Ethics on a platter
Sir — This ‘Veganuary’ has brought a ray of hope for vegans around the world. A British judge has ruled that ethical veganism is a philosophical belief that should be protected under anti-discrimination laws. This is heartening since vegans are often subjected to cruel taunts and ridicule for their choices. The same principle should also apply to those who choose veganism for the sake of the environment. A growing section of the population is deciding to go vegan in order to reduce the carbon footprint that is left by consuming meat and dairy products. Wanting to arrest climate change is a matter of ethics too.
Black as night
Sir — Jawaharlal Nehru University has been in the eye of the storm for a long time now. Barbaric attacks on its students and teachers have become the norm. Whether it is police violence last year on students and teachers protesting against an unjust fee-hike or the more recent attack by masked goons, the aim seems to be to crush dissenting voices. This time around, the police personnel deployed at the institution acted as mute spectators while hoodlums ran amok with weapons.
The spate of attacks on students in recent times is unprecedented and highly condemnable. One hopes that there will be an immediate enquiry into the incident at JNU and academic atmosphere will be restored soon.
Pramatha R. Bhattacharya,
Sir — The vice-chancellor of JNU and the Delhi police commissioner should take responsibility for the violence unleashed on students inside the campus. In spite of police presence, the miscreants roamed free and indulged in violence and criminal intimidation. Does this not suggest that the police were complicit in the violence? Why else were the goons allowed to walk out after the incident instead of being taken into custody? This is shameful.
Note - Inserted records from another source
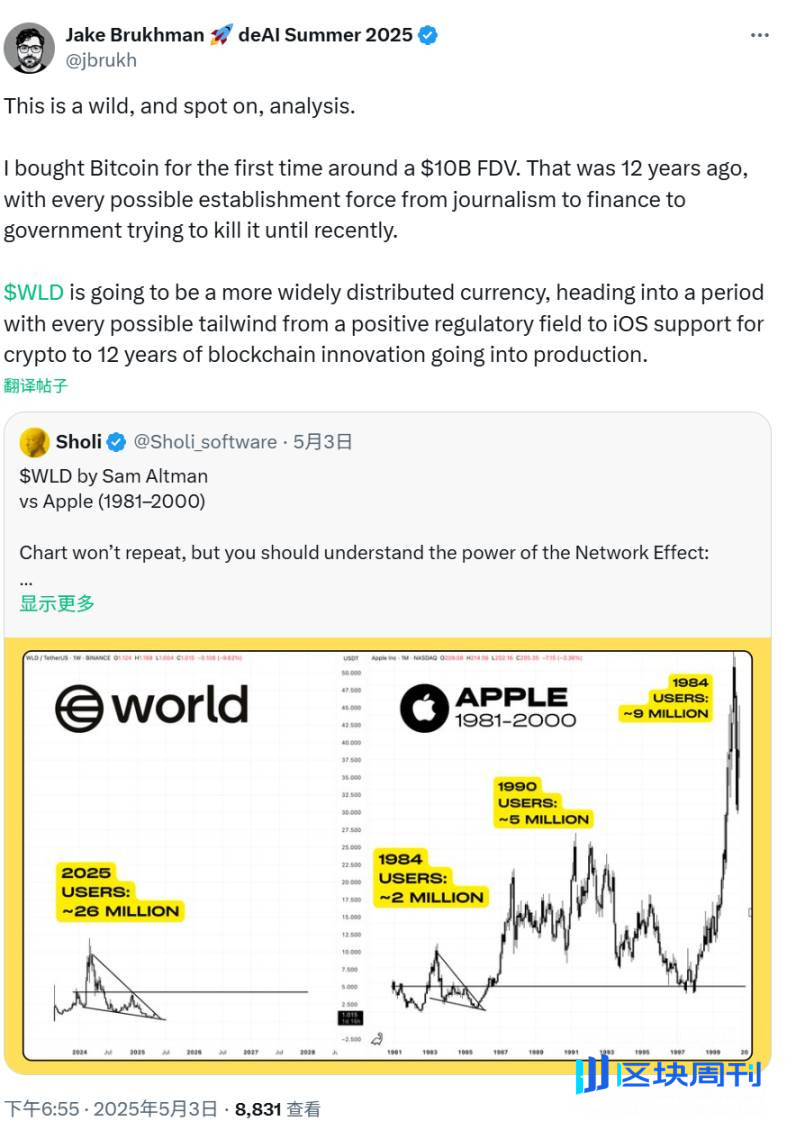Image resolution: width=787 pixels, height=1130 pixels.
Task: Click the 1990 users ~5 million label
Action: 544,802
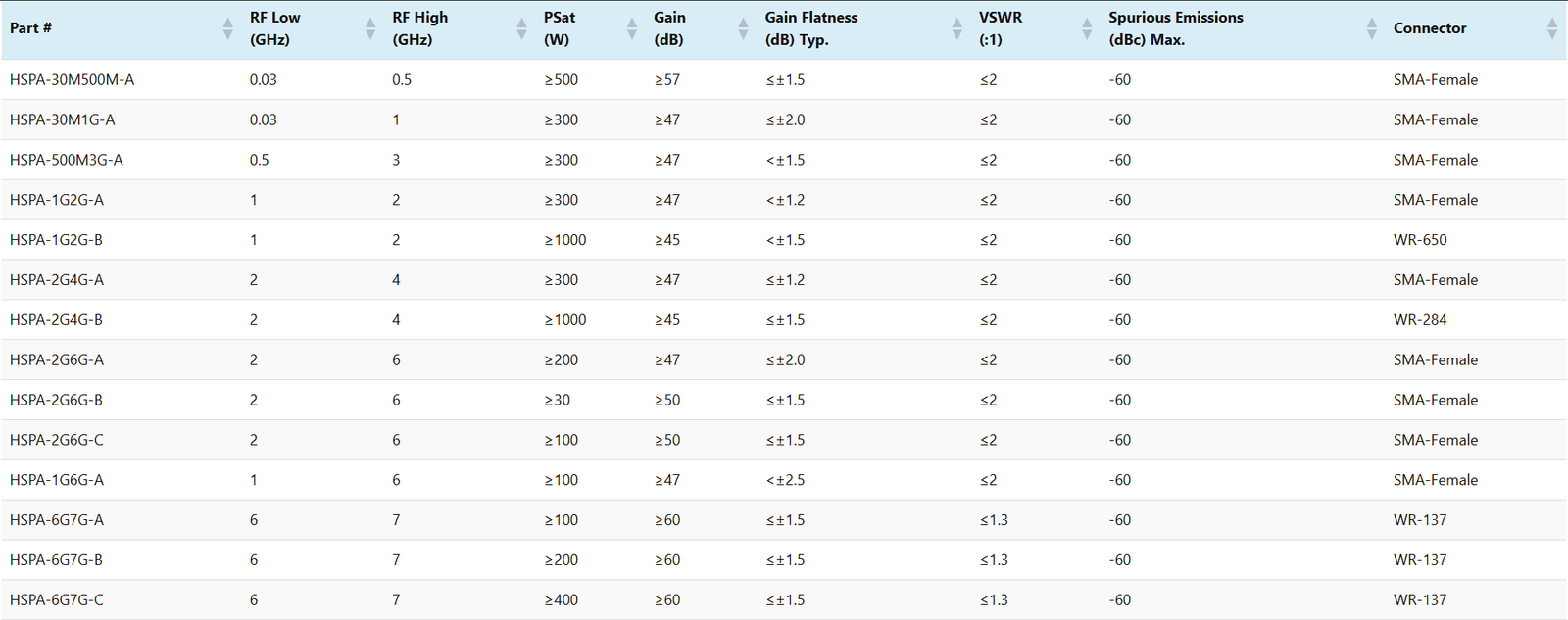Click the Connector column sort arrows
This screenshot has width=1568, height=620.
click(1551, 28)
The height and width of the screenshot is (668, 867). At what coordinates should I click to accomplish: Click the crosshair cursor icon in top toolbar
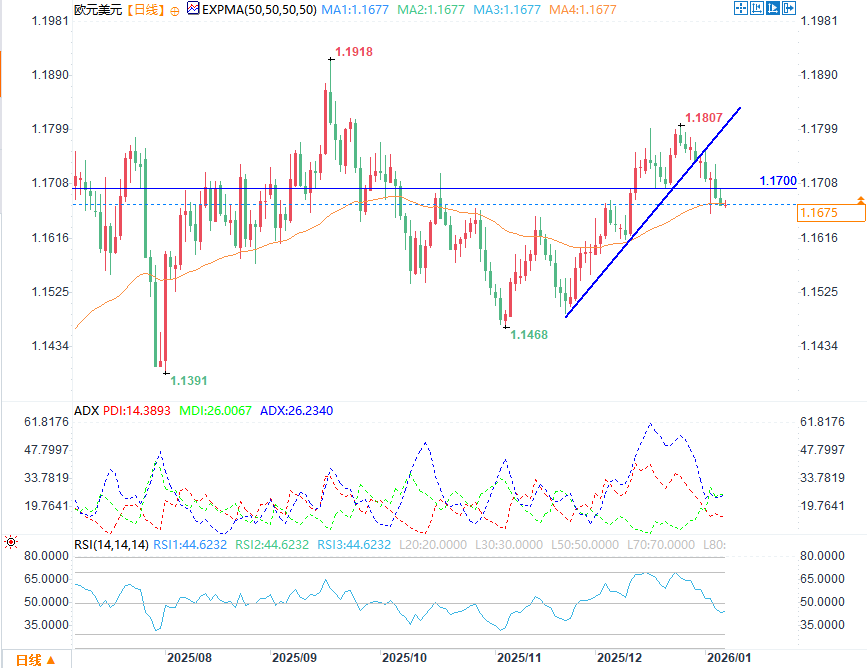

Visuals of injured and bleeding students were very disturbing. The Supreme Court must take suo motu cognizance of the matter and order a probe that it will monitor. Given that the perpetrators are allegedly from the Akhil Bharatiya Vidyarthi Parishad, the student wing of the Bharatiya Janata Party, any enquiry by the current dispensation would lack credibility. Pending its findings, both the VC and the police commissioner must be relieved of their respective charges to ensure a fair enquiry. In the meantime, steps must be taken to ensure peaceful atmosphere on the campus.
Sir — The mayhem unleashed allegedly by ABVP on JNU deserves to be condemned in the strongest terms. Unable to thwart the agitation by students against steep hike in hostel fees, a pre-planned attack seems to have been orchestrated to break their unity. The university administration and the ruling dispensation cannot deny their complicity in the attack.
Power appears to have gone to the head of the ruling party’s leadership. Wherever there is dissent, it is crushed either by being labelled anti-national or by brute force. Dissent is a key element in a democracy. The rulers would do well to remember that power is not permanent in a democracy and the same people who have brought them to power can also be the cause of their downfall.
Hira Lal De,
Sir — Violence has no place in civil society. The attack on JNU raises questions about what sort of anarchy and lawlessness the country is headed towards. The students were attacked for raising their voices against something that they felt was unjust. I hope those in power can put their arrogance and ignorance behind and punish the perpetrators.
Mohd. Zeyaullah Khan,
Sir — Is it any wonder that the ideology that led to the murder of Mahatma Gandhi can also take the lives of ordinary students? It is a shame that students are not safe even within their campuses. Is this the state of law and order in New India? Like January 30, 1948, January 5, 2020, too, will be remembered as a dark day in Indian history.
Sir — It is inspiring to see that every attempt to crush the dissenting voice of students has renewed the vigour of protesters across the country. One hopes this momentum does not slacken.